4/28/2008

Wacky Packages

WACKY PACKAGES by the Topps Company, Inc. (Abrams)
This lovingly packaged, gorgeously designed collection of every Wacky Pack from Series 1-7 (1973-74) is an essential bookshelf item for any child of the Seventies who remembers a time when kid culture could satirize beer and cigarettes. The gags may often fall flat, but the nostalgia is crisp and sweet.

Bizarro and Other Strange Manifestations...

BIZARRO AND OTHER STRANGE MANIFESTATIONS OF THE ART OF DAN PIRARO (Abrams)
Dan Piraro is undeniably one of today’s most talented newspaper cartoonists, and there’s much to enjoy in this overview, if you can get past the tiresome, unrelenting self-aggrandizement and vegan proselytizing. More art (there’s room on the pages) and less smug self-righteousness would’ve served this book better.
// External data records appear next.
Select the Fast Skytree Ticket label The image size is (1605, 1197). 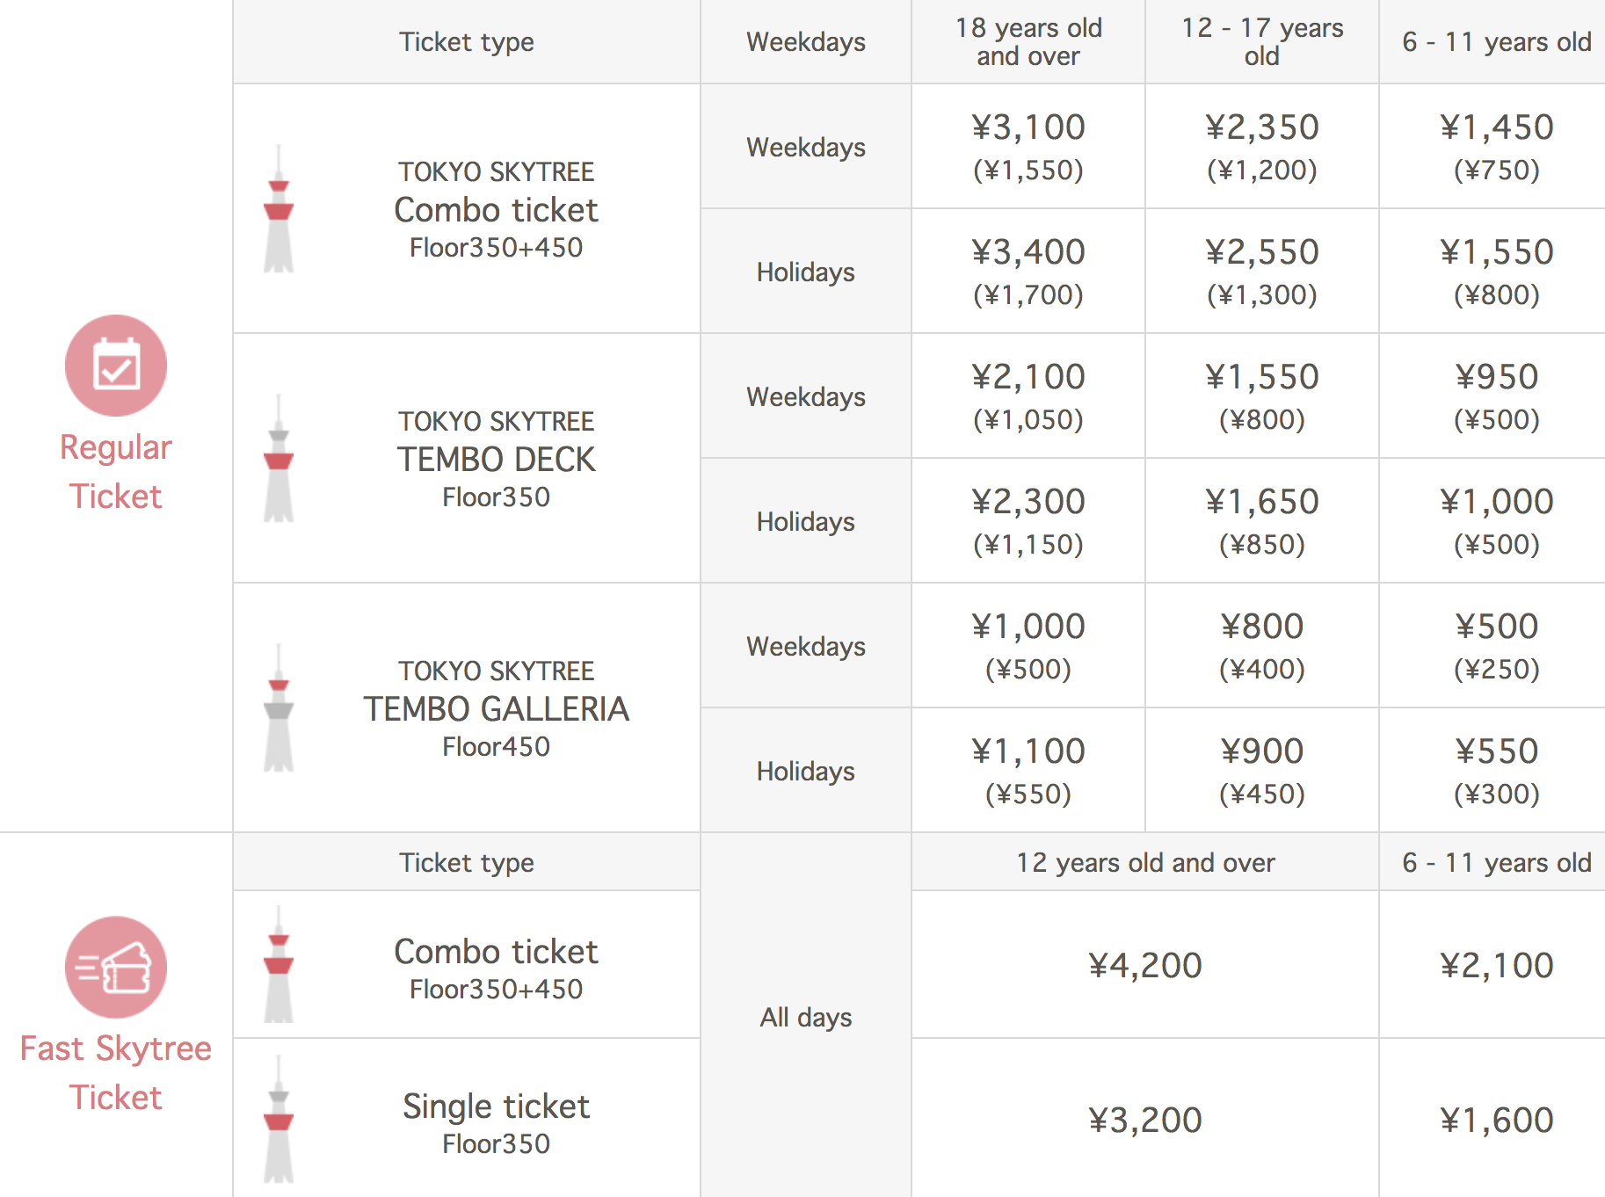coord(116,1073)
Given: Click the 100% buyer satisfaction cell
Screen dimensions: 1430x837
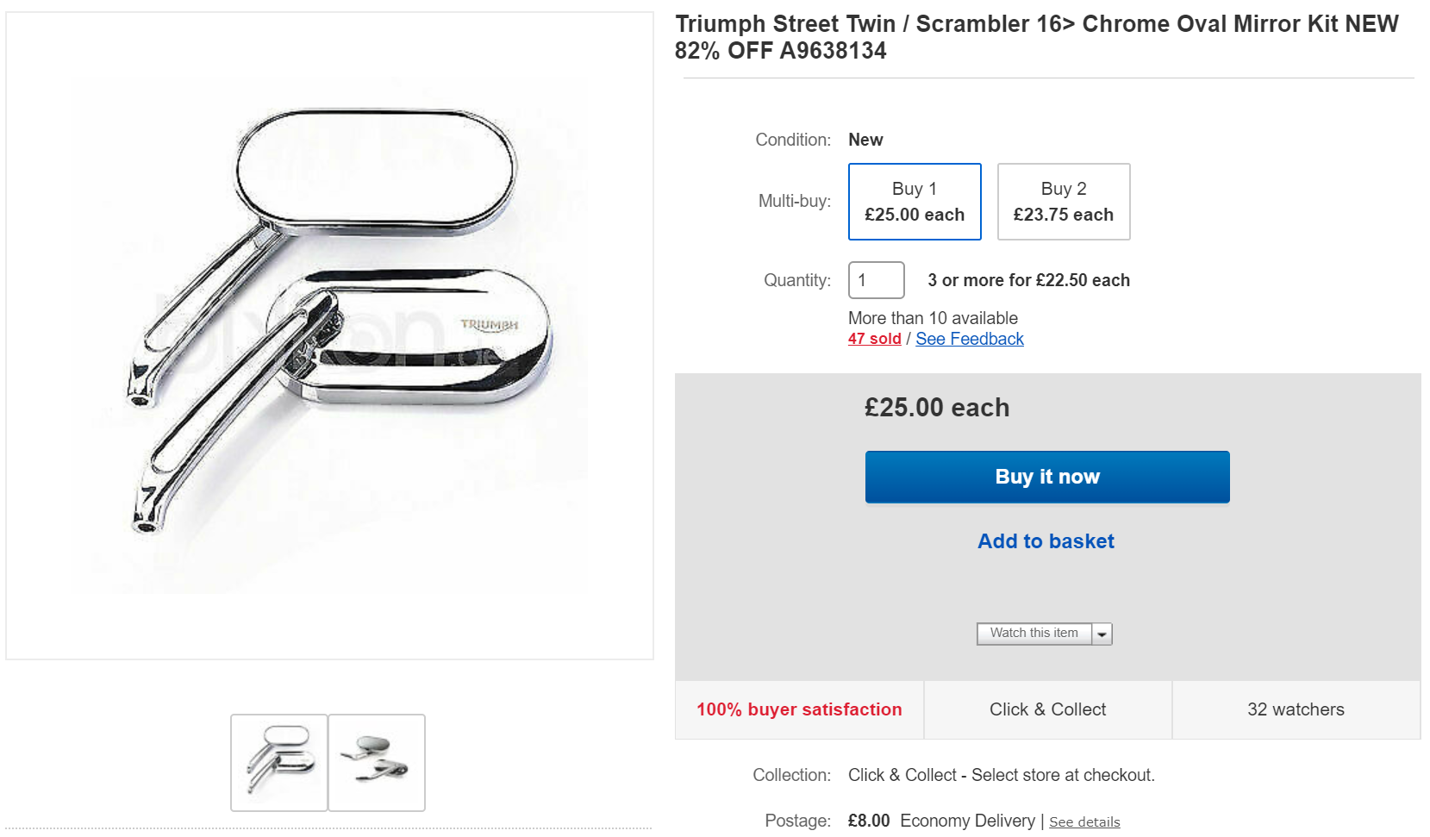Looking at the screenshot, I should coord(799,709).
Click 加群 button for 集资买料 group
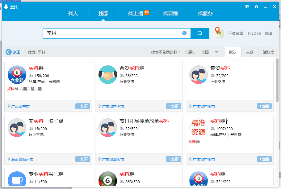The height and width of the screenshot is (189, 281). [x=264, y=106]
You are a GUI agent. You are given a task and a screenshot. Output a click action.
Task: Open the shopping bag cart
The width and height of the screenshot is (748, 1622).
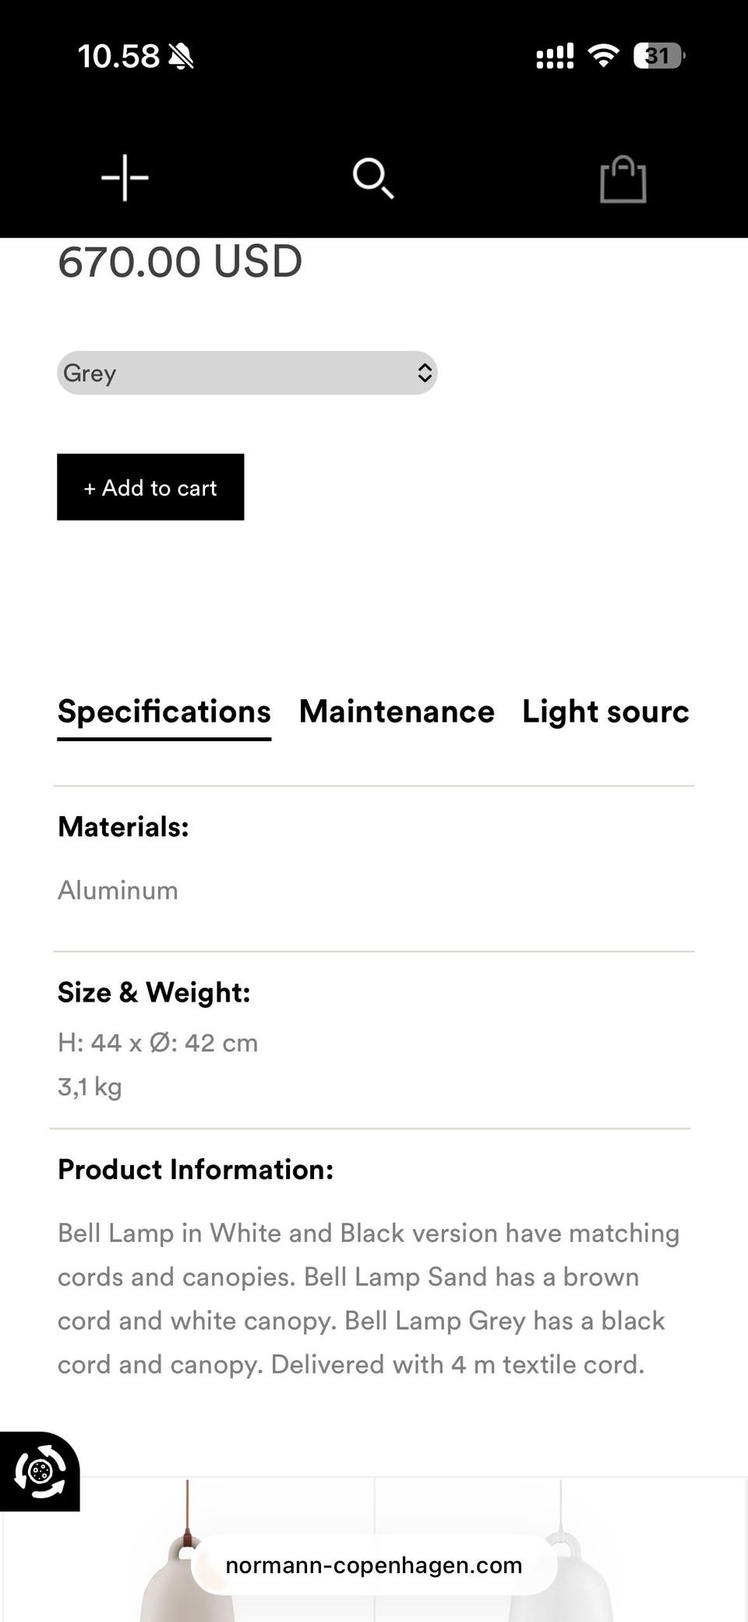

Can Rock & Roll Save the World?

CAN ROCK & ROLL SAVE THE WORLD? By Ian Shirley (SAF Publishing)
Entertaining, but somewhat slapdash history of the connection between rock and comics, this book is rife with errors and lazy writing (I don’t think “Marvel literally wet their pants” over “Magneto & Titanium Man”). Lots of well-chosen illustrations, but the book’s overall weak design doesn’t serve its subject well.

4/15/2008

The Good Shepherd

THE GOOD SHEPHERD
The problem with movies that fictionalize history is that drama is diluted as we try to parse what’s real and what’s not. This ostensible history of the CIA is interesting, but ultimately falls into too many movie clichés to feel as hefty as its star-studded pedigree would indicate.

The Bridge

THE BRIDGE
A harrowing juxtaposition of beauty and sadness. Documentarian Eric Steel shot San Francisco’s Golden Gate Bridge for a year, capturing a shocking number of suicides. Interviews with friends and family flesh out the victims’ lives in this discomfiting (skirting the edge of exploitative) examination of human frailty.

4/04/2008

Born Standing Up

BORN STANDING UP by Steve Martin (Scribner)
As someone who could recite Steve Martin’s comedy albums verbatim in junior high school, I found this deeply personal professional memoir both melancholy and inspiring. Martin’s self-proclaimed need for privacy comes across mostly in the book’s brevity, which leads the reader to wonder about the stories NOT told.

4/03/2008

Screaming Females: What if Someone is Watching Their TV?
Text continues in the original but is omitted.